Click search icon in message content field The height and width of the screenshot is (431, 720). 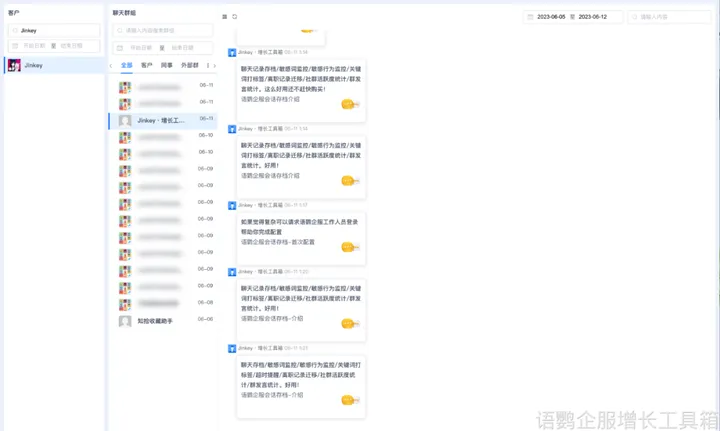(x=634, y=17)
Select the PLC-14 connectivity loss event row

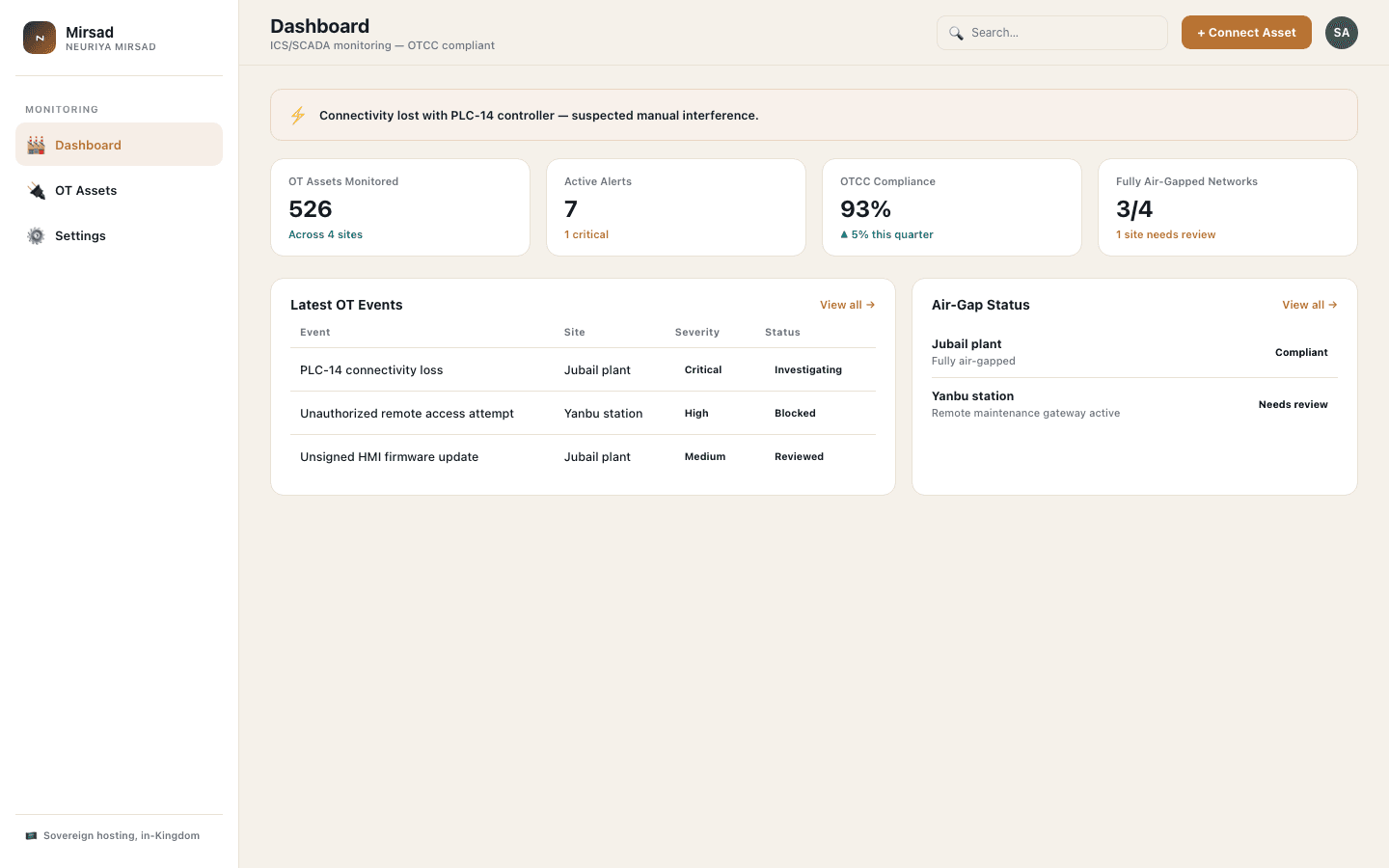click(x=583, y=369)
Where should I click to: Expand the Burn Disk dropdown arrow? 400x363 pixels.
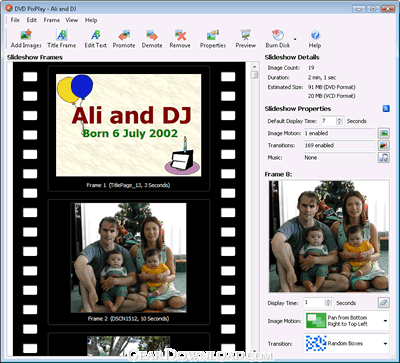[x=295, y=39]
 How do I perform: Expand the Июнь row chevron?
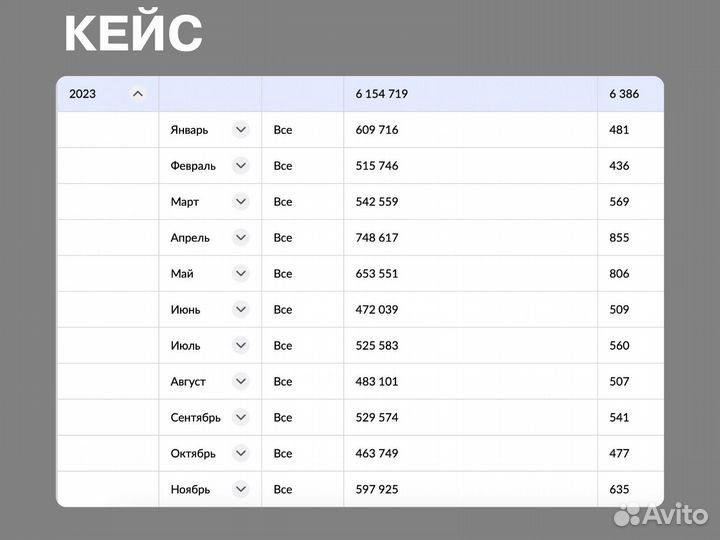coord(240,310)
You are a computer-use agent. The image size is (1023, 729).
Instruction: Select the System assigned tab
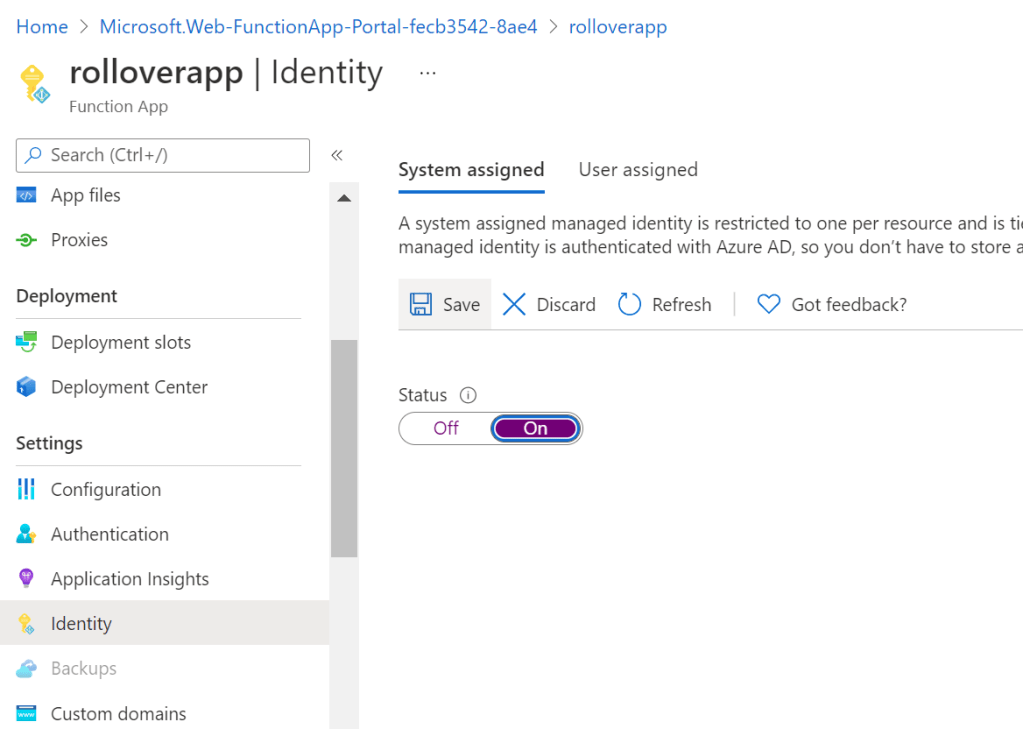point(471,170)
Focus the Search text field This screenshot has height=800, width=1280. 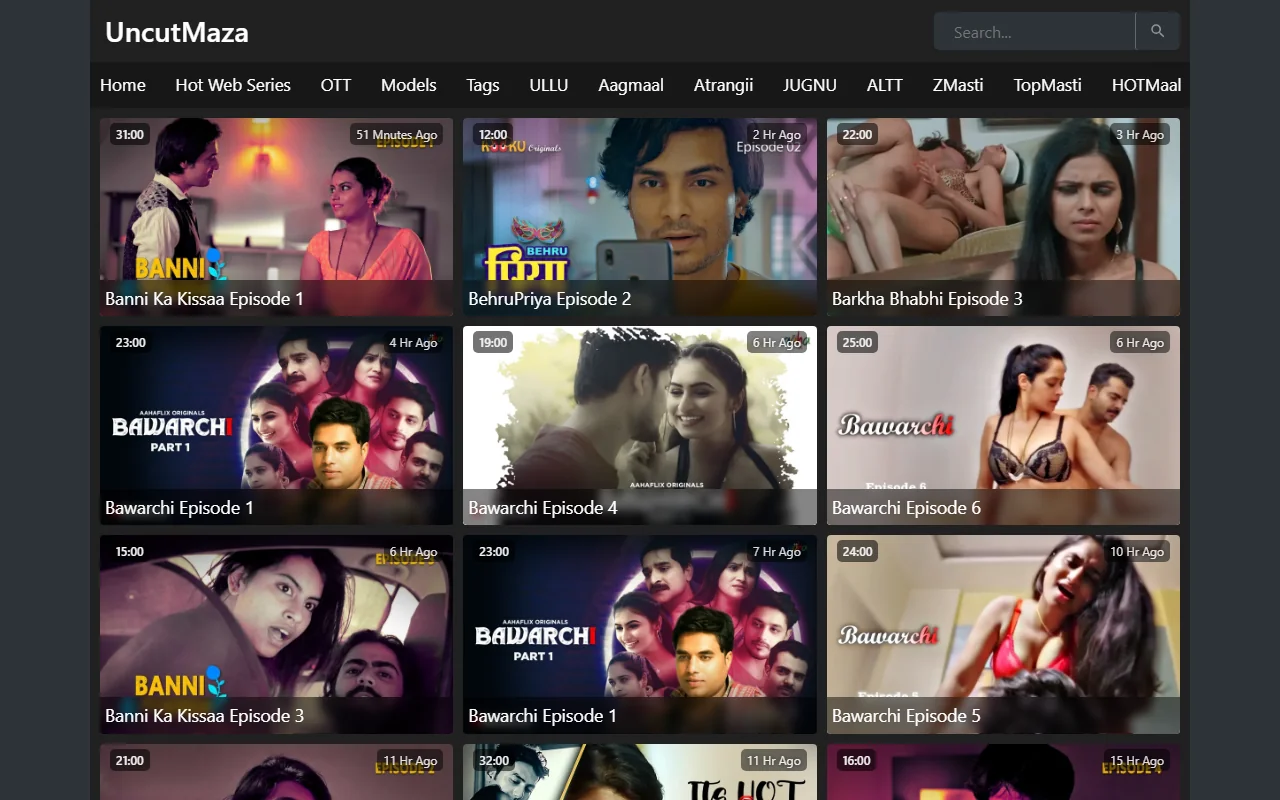(x=1034, y=32)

(Instructions for the task): Within the listing above, find the line containing "Select the PLC-14 connectivity loss event row" and the line containing "You are a computer-use". Transcribe them and everything between them exactly, leaving out the pictures.

(Output of the exercise):
Select the PLC-14 connectivity loss event row

click(x=583, y=369)
Where should I click to: Expand the Burn Disk dropdown arrow? 400x363 pixels.
[x=295, y=39]
 How do I perform: Expand the Июнь row chevron?
coord(240,310)
You are a computer-use agent. The image size is (1023, 729).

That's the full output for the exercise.